Gladioli – the plural of Gladiolus – could almost be considered a heritage plant. They have been around in this area since the time of the early settlers. They are wonderful, easy to grow, beautiful annuals that make amazing cut flowers in a breathtaking array of colours. Glads are started from root corms – sometimes people mistakenly call them bulbs – in the spring. They can be started either from wintered over corms or corms purchased in the spring. This blog will discuss how to get them going & growing in the spring – here is how some of our staff, Bonnie & Lucy do it.

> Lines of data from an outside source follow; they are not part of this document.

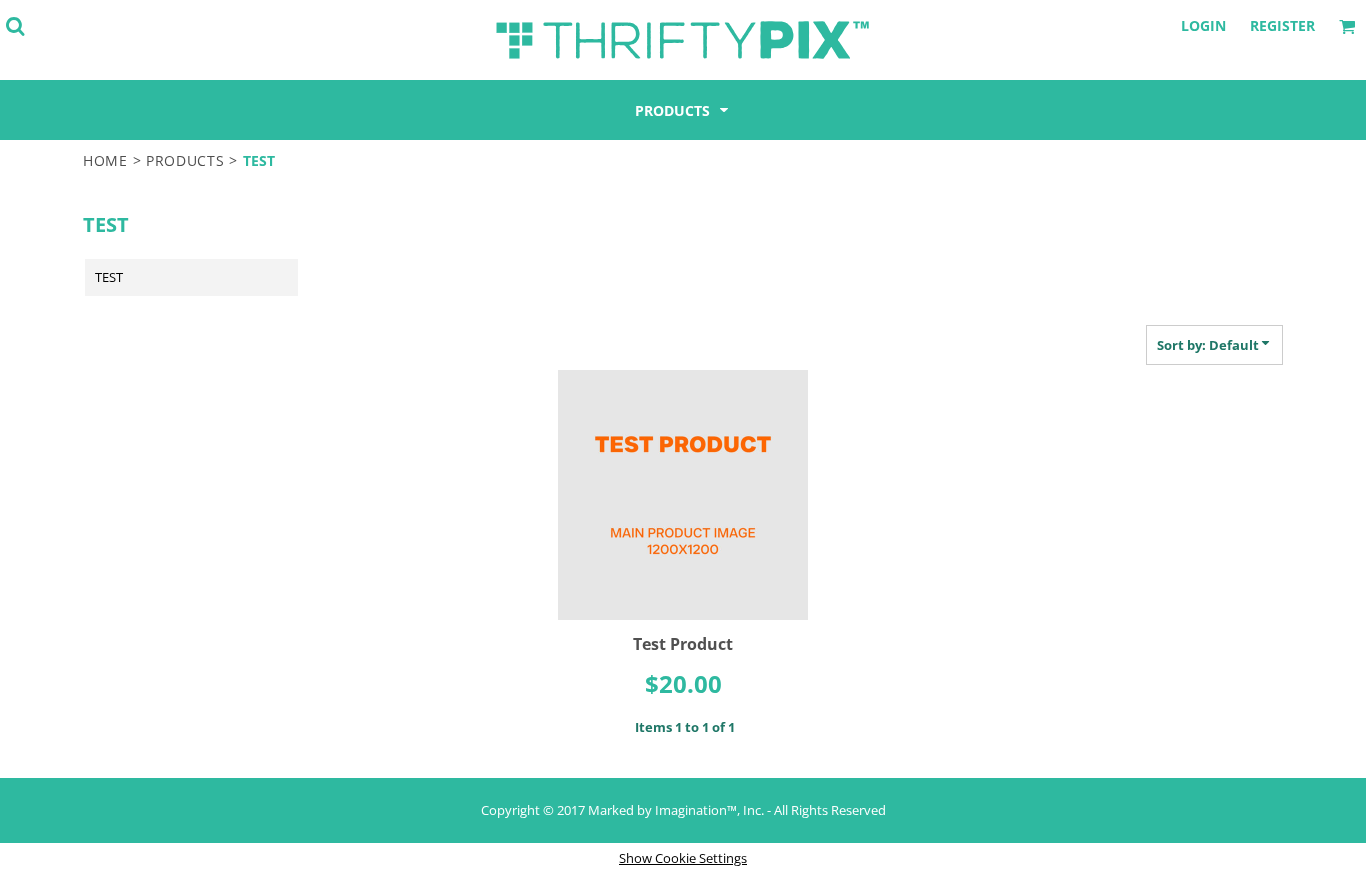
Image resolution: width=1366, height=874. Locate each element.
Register (1282, 25)
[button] (15, 26)
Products (185, 160)
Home (105, 160)
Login (1203, 25)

Bonnie & Lucy begin soaking the Gladiola corms at the very beginning of May. First, they peel back the dried material off of the corms like an onion or garlic. Bonnie takes them right back to the colored flesh, but Lucy leaves a little of the brown peel on them – both methods work for them. Then they place the corms in glass pie plates, square glass baking dishes, or metal washing tubs right side up and add about 1½” of water to the bottom of the container. They continue to maintain that water depth over the next few weeks until the corms begin to form roots. The roots actually lift the corms up out of the water. Bonnie plants them at this stage, while Lucy prefers to wait until she sees nodules or a tiny green stalk starting.
By this time it’s garden planting time, close to May 20 and it’s also time to plant the gladioli. Plant the corms deeply – anywhere from 4-6 inches deep. No fertilizer is necessary. If your garden gets a lot of wind, stake the Glads so they stay upright.
Cut them when the first blossom is beginning to open at the base of the stalk and place them in clear, fresh water. The rest of the blooms will open in succession over the next week or so.
If you haven’t ever tried Gladiolas, consider giving them a go. You won’t be disappointed.